Records:
-- begin --

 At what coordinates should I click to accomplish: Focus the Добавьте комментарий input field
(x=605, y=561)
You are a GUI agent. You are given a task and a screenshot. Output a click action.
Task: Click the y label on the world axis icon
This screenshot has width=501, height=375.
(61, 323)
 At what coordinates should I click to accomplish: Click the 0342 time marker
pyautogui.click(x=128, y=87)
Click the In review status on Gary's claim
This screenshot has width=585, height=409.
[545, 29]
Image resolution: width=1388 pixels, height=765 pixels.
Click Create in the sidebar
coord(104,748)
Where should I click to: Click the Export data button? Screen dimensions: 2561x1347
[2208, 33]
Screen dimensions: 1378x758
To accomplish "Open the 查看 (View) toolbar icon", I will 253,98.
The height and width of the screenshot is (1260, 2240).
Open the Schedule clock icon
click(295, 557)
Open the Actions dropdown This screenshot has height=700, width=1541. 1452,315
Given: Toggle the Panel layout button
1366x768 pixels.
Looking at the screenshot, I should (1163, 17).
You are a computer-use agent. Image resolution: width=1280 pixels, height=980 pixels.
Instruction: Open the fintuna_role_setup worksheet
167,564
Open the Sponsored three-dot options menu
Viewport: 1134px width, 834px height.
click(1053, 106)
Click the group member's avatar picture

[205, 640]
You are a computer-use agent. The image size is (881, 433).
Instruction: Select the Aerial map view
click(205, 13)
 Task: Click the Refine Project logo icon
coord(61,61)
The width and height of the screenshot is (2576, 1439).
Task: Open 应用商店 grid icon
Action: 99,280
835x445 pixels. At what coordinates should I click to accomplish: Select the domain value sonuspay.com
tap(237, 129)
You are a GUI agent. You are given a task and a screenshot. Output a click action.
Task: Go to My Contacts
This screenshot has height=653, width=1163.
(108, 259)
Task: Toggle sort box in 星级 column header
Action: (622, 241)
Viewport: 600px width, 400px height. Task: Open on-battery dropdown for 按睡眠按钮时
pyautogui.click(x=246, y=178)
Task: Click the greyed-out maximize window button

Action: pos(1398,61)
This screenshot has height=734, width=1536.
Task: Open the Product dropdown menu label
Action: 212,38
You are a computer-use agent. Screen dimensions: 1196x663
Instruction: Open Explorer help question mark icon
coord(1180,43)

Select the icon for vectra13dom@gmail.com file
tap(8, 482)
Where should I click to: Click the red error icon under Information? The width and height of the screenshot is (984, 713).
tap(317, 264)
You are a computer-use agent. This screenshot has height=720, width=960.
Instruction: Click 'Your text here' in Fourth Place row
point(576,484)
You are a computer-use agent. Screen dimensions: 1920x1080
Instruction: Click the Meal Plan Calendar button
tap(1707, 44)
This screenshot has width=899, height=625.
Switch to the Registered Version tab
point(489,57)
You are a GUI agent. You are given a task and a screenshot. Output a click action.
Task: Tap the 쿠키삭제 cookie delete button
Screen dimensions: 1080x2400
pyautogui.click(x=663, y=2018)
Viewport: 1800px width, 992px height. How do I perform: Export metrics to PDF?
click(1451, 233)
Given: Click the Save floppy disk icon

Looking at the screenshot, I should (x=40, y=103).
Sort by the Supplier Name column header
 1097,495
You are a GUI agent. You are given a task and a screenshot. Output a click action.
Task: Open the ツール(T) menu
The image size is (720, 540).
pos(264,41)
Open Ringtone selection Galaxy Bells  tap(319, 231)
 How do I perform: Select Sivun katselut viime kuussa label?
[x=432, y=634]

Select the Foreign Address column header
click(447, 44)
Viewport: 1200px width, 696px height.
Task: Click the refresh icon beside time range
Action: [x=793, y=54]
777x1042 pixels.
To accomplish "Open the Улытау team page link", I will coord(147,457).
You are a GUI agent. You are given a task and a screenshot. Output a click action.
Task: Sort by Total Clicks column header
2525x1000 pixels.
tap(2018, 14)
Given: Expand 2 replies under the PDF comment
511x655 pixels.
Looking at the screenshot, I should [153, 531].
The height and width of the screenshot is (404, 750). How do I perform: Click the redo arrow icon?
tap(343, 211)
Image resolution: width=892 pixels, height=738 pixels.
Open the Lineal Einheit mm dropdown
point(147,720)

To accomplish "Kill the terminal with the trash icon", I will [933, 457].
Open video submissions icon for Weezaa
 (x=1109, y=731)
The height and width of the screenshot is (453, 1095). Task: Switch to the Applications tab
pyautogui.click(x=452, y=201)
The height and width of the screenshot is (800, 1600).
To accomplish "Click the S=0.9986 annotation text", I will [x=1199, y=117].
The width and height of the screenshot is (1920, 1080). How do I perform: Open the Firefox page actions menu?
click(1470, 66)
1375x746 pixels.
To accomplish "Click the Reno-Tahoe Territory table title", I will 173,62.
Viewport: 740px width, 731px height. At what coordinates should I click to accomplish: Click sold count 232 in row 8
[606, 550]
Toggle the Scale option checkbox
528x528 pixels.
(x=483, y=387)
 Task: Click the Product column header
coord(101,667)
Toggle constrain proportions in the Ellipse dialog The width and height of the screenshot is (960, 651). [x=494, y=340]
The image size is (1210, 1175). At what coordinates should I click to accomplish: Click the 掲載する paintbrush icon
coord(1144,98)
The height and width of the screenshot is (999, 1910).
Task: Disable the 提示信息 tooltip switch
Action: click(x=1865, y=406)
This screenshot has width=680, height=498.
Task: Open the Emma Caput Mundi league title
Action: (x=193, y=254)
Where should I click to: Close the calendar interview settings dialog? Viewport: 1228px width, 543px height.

-- end --

The request :: Arrange the rows starting at the line containing "Open the Sponsored three-dot options menu" and ending at the line containing "click(205, 13)" as a two-column CSV with the headers instruction and click, one line per row. Put each row's text and its answer in their own quoted fields, with line breaks replaced by spaces.

Written solution ::
instruction,click
"Open the Sponsored three-dot options menu Viewport: 1134px width, 834px height.","click(1053, 106)"
"Click the group member's avatar picture","[205, 640]"
"You are a computer-use agent. The image size is (881, 433). Instruction: Select the Aerial map view","click(205, 13)"